Implications: The Broader Colonial Project
McKee's response to the hoarding shooting fits within ACT's broader project of expanding state power while limiting democratic participation. Their policies consistently increase police powers, restrict community organizing, and silence criticism while demanding others engage through established channels.
This represents sophisticated colonial control - maintaining the appearance of democratic legitimacy while systematically excluding dissenting voices. The targeting of academics, restrictions on gang members, and expansion of police powers create a system where only acceptable forms of political participation remain viable.
For Māori communities, this means continuing colonization through policy while being lectured about proper democratic engagement. McKee embodies this perfectly - wielding colonial state power while demanding Indigenous resistance conform to colonial standards of respectability. Her opposition to co-governance combined with defense of gun lobby interests reveals the racial and class dynamics driving her agenda.
The shooting of political hoardings represents a dangerous escalation that threatens everyone's safety. Yet McKee's response serves not to protect democratic norms but to advance colonial control through moral panic about political violence - violence that pales compared to the systematic structural violence she deploys daily through ministerial power.

The Māori Green Lantern Fighting Misinformation And Disinformation From The Far Right
Unmasking the Violence of Colonial "Respectability"
Nicole McKee's Facebook post strips away any remaining pretense about ACT's commitment to democratic values. Here stands a gun lobbyist turned minister, demanding civilized debate while wielding the violence of the state against communities, calling for respectful parliamentary procedure while intimidating opponents, positioning herself as defending democratic norms while advancing policies that restrict democratic participation.
This represents the sophisticated violence of contemporary colonialism - maintaining legitimacy through appeals to democratic process while systematically excluding those challenging colonial power. McKee embodies this perfectly: the smiling face of state violence demanding others remain civil while she deploys the full power of the colonial state against Indigenous communities and their allies.
Her journey from gun lobby spokesperson during Christchurch to Associate Minister controlling firearms policy reveals the systematic capture of democratic institutions by organized private interests. The hundreds of thousands raised by COLFO, her ongoing communication with gun lobby groups, and refusal to rule out reintroducing banned weapons demonstrate the complete erosion of democratic oversight over firearms policy.

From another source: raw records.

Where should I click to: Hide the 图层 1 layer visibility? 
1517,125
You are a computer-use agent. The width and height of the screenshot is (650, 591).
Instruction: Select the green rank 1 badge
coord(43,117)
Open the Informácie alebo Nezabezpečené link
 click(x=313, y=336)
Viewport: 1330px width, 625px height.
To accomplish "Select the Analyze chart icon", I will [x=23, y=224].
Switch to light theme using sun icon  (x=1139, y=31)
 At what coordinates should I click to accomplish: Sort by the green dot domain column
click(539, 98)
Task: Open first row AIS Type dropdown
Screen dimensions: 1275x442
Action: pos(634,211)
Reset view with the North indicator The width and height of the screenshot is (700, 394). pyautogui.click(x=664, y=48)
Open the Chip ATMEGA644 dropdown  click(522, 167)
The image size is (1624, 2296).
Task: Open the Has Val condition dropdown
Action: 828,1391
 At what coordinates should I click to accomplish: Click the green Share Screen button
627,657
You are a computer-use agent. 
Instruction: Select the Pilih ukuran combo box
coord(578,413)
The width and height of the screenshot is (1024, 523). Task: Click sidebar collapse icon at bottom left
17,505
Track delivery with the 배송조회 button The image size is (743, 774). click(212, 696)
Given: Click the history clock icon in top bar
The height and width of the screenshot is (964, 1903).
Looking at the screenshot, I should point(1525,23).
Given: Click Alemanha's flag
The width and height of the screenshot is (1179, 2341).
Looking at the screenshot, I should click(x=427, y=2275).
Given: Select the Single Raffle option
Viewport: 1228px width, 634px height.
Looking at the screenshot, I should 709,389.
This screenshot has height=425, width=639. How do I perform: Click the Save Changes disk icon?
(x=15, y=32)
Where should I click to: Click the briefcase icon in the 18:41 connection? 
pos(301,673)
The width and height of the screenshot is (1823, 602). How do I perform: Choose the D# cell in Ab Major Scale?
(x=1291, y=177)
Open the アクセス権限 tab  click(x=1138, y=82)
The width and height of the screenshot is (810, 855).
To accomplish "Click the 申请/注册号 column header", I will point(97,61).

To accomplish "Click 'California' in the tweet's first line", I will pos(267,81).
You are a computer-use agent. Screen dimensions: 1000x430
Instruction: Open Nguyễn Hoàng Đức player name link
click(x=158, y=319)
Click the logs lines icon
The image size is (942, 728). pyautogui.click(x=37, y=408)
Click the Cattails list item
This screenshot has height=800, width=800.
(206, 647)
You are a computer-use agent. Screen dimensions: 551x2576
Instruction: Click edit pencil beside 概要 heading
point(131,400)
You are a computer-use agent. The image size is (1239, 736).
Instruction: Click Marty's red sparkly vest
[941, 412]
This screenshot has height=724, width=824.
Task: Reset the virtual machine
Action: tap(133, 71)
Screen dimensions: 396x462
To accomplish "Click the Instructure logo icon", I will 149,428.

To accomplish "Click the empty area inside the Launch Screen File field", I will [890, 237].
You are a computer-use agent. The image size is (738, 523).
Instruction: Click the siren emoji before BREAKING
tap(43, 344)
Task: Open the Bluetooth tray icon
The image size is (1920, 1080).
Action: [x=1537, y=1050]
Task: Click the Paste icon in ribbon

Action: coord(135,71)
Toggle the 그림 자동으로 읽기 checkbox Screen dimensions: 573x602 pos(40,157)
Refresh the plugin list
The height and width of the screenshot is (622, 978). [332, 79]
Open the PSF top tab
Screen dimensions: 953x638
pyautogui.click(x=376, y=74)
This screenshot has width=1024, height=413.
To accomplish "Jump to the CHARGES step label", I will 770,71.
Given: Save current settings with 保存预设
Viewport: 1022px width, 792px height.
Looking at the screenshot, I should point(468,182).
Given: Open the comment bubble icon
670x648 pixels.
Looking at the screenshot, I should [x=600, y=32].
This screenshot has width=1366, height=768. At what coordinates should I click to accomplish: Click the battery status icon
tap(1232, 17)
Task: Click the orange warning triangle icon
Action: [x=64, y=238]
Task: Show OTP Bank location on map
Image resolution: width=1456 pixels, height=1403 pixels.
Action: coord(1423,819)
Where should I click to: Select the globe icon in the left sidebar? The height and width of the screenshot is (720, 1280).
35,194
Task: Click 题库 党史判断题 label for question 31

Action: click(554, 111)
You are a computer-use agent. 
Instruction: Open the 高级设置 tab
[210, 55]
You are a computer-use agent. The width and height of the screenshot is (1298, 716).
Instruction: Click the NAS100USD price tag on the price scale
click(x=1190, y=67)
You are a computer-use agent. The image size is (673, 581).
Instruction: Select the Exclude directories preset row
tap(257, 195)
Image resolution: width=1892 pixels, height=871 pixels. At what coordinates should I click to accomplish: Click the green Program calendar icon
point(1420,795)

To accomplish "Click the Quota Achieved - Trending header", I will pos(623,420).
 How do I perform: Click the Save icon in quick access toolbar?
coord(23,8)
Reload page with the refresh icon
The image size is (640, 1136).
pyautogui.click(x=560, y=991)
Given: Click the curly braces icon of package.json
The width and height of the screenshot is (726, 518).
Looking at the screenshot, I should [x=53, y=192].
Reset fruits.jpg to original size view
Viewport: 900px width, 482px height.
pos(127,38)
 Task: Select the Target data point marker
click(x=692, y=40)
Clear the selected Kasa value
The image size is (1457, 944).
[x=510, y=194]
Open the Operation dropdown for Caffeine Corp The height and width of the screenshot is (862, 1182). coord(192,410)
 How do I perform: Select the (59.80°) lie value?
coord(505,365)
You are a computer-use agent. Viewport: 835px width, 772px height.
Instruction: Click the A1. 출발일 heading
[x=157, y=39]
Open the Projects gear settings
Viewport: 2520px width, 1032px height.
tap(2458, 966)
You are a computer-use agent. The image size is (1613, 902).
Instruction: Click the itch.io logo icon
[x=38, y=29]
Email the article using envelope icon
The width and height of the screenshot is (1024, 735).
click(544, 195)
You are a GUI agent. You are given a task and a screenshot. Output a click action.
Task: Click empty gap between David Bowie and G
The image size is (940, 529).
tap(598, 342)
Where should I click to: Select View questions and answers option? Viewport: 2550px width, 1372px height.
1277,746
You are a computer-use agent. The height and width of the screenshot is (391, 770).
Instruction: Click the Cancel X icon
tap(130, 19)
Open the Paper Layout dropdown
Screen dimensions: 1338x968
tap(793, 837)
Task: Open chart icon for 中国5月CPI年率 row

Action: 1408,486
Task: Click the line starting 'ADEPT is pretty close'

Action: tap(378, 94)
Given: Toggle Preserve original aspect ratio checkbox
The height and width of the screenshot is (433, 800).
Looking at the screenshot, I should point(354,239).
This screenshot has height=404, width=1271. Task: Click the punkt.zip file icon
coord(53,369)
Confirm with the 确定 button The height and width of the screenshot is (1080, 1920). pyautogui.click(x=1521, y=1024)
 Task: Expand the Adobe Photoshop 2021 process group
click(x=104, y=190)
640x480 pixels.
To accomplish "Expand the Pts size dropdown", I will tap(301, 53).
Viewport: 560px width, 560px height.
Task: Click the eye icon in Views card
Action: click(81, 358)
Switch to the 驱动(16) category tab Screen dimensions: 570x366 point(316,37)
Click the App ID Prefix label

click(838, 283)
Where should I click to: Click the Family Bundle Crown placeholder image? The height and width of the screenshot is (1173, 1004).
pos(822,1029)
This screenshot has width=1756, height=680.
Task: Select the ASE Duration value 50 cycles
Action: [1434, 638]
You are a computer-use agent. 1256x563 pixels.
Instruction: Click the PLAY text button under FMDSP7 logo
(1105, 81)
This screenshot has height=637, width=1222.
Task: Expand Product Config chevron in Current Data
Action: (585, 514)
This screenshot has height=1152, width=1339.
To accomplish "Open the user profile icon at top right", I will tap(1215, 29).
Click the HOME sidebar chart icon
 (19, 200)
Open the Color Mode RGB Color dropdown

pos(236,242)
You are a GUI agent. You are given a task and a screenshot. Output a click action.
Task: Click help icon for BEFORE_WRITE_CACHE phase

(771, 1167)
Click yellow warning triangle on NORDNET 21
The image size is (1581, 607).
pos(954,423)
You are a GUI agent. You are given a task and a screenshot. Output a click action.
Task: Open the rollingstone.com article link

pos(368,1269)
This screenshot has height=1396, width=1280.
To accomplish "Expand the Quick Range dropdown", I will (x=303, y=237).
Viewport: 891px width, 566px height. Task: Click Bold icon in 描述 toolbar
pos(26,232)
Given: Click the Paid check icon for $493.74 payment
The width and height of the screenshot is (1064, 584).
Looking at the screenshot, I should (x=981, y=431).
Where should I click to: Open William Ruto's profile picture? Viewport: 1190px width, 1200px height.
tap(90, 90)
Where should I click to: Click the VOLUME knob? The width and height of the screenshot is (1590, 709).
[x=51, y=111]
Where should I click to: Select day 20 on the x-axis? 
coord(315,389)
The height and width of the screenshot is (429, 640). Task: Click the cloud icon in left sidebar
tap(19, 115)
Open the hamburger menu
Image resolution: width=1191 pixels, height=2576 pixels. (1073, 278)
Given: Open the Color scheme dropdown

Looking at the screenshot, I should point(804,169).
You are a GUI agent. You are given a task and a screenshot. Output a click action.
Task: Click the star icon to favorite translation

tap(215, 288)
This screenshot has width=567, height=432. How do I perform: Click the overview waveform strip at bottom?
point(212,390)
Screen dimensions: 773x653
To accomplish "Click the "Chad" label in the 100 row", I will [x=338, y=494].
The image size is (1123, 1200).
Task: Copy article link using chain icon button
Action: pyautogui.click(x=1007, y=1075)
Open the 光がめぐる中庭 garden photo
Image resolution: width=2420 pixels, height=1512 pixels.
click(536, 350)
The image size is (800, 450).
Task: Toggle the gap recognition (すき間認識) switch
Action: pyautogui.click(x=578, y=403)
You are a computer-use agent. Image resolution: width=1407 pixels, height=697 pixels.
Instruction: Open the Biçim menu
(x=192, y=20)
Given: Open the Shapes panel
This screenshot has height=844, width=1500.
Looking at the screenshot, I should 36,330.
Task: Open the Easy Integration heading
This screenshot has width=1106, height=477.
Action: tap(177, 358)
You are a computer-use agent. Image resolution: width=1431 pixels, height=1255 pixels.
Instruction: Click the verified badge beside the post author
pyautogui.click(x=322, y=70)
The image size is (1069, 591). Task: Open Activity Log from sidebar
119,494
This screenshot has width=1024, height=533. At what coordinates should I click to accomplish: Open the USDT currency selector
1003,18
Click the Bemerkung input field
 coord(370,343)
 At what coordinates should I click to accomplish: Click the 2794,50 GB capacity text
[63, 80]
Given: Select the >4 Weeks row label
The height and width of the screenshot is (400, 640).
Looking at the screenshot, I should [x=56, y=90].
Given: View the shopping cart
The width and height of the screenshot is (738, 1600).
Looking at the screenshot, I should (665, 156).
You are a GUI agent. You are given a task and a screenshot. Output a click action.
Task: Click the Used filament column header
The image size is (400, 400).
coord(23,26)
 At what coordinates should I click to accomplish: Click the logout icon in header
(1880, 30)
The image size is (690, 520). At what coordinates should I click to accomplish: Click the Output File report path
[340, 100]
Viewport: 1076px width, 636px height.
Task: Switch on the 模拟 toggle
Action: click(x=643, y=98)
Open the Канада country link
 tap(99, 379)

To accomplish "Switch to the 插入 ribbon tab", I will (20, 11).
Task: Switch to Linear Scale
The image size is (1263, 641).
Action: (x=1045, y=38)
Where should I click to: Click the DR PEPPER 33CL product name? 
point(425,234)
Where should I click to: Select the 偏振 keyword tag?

True democratic engagement requires confronting these power dynamics, not policing the tone of those resisting them. Until McKee acknowledges the violence inherent in her own position and policies, her calls for civilized debate remain nothing more than colonial respectability politics designed to protect power while silencing resistance.
The shooting of Matt Yovich's hoarding represents genuine political violence that must be condemned. But so too must the systematic violence McKee deploys daily through ministerial power - violence that targets communities, silences critics, advances colonial control, and serves the interests of the gun lobby that created her political career.
McKee's Facebook post exposes the rotten heart of colonial power: demanding civility from others while practicing violence, calling for democratic engagement while undermining democracy, positioning herself as protecting public safety while serving private interests. The hypocrisy is breathtaking, the danger profound, and the need for genuine democratic resistance more urgent than ever.
For readers who recognize the urgency of exposing these colonial hypocrisies and gun lobby machinations, please consider supporting this essential mahi with a koha to HTDM: 03-1546-0415173-000. Te Māori Green Lantern understands these challenging economic times for whānau, so please only contribute if you have capacity and wish to do so.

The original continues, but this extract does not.